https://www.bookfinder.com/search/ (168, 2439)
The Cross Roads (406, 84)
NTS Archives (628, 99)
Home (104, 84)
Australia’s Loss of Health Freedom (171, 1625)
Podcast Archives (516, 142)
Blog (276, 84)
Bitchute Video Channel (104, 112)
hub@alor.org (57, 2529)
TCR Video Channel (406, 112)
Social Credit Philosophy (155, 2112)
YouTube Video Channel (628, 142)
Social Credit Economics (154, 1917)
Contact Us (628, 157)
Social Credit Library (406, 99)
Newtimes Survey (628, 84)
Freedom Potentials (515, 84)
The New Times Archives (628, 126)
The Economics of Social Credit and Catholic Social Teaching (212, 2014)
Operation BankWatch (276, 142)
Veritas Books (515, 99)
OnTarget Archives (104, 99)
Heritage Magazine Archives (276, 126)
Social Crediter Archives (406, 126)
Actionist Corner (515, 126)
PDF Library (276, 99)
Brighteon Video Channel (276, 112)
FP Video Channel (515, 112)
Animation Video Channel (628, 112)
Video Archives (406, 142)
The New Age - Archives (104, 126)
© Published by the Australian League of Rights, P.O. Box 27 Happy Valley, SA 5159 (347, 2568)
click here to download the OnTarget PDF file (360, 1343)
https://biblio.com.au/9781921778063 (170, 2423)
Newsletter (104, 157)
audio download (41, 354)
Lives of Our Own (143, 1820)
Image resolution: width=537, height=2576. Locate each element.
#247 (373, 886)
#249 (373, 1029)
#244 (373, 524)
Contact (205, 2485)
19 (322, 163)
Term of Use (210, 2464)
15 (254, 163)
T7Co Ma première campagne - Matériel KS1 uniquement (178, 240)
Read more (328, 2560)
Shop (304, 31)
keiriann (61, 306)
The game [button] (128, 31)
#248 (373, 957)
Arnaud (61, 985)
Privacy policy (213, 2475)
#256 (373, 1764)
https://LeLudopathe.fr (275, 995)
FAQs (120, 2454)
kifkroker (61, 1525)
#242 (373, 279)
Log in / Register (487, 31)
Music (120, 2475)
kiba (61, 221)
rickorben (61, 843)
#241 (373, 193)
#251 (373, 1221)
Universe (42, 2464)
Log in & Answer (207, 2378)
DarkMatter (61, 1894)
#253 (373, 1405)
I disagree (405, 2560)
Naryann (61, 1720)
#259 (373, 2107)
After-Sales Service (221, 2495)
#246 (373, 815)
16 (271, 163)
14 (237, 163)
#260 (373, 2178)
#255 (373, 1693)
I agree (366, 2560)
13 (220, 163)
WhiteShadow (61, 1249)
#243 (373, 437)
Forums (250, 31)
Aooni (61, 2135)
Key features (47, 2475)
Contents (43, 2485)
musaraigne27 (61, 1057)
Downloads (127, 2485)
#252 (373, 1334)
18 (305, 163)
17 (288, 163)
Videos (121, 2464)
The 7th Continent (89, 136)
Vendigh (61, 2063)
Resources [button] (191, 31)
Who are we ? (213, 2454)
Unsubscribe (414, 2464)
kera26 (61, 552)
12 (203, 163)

__________________________________________________

* [GIVEN INSTRUCTION] Reproduce every one of the lines above verbatim, from the first through the last.

* [RESPONSE]
https://www.bookfinder.com/search/ (168, 2439)
The Cross Roads (406, 84)
NTS Archives (628, 99)
Home (104, 84)
Australia’s Loss of Health Freedom (171, 1625)
Podcast Archives (516, 142)
Blog (276, 84)
Bitchute Video Channel (104, 112)
hub@alor.org (57, 2529)
TCR Video Channel (406, 112)
Social Credit Philosophy (155, 2112)
YouTube Video Channel (628, 142)
Social Credit Economics (154, 1917)
Contact Us (628, 157)
Social Credit Library (406, 99)
Newtimes Survey (628, 84)
Freedom Potentials (515, 84)
The New Times Archives (628, 126)
The Economics of Social Credit and Catholic Social Teaching (212, 2014)
Operation BankWatch (276, 142)
Veritas Books (515, 99)
OnTarget Archives (104, 99)
Heritage Magazine Archives (276, 126)
Social Crediter Archives (406, 126)
Actionist Corner (515, 126)
PDF Library (276, 99)
Brighteon Video Channel (276, 112)
FP Video Channel (515, 112)
Animation Video Channel (628, 112)
Video Archives (406, 142)
The New Age - Archives (104, 126)
© Published by the Australian League of Rights, P.O. Box 27 Happy Valley, SA 5159 (347, 2568)
click here to download the OnTarget PDF file (360, 1343)
https://biblio.com.au/9781921778063 (170, 2423)
Newsletter (104, 157)
audio download (41, 354)
Lives of Our Own (143, 1820)
Image resolution: width=537, height=2576. Locate each element.
#247 (373, 886)
#249 (373, 1029)
#244 (373, 524)
Contact (205, 2485)
19 (322, 163)
Term of Use (210, 2464)
15 (254, 163)
T7Co Ma première campagne - Matériel KS1 uniquement (178, 240)
Read more (328, 2560)
Shop (304, 31)
keiriann (61, 306)
The game [button] (128, 31)
#248 (373, 957)
Arnaud (61, 985)
Privacy policy (213, 2475)
#256 (373, 1764)
https://LeLudopathe.fr (275, 995)
FAQs (120, 2454)
kifkroker (61, 1525)
#242 (373, 279)
Log in / Register (487, 31)
Music (120, 2475)
kiba (61, 221)
rickorben (61, 843)
#241 (373, 193)
#251 (373, 1221)
Universe (42, 2464)
Log in & Answer (207, 2378)
DarkMatter (61, 1894)
#253 (373, 1405)
I disagree (405, 2560)
Naryann (61, 1720)
#259 (373, 2107)
After-Sales Service (221, 2495)
#246 (373, 815)
16 (271, 163)
14 (237, 163)
#260 (373, 2178)
#255 (373, 1693)
I agree (366, 2560)
13 (220, 163)
WhiteShadow (61, 1249)
#243 (373, 437)
Forums (250, 31)
Aooni (61, 2135)
Key features (47, 2475)
Contents (43, 2485)
musaraigne27 (61, 1057)
Downloads (127, 2485)
#252 (373, 1334)
18 (305, 163)
17 (288, 163)
Videos (121, 2464)
The 7th Continent (89, 136)
Vendigh (61, 2063)
Resources [button] (191, 31)
Who are we ? (213, 2454)
Unsubscribe (414, 2464)
kera26 (61, 552)
12 (203, 163)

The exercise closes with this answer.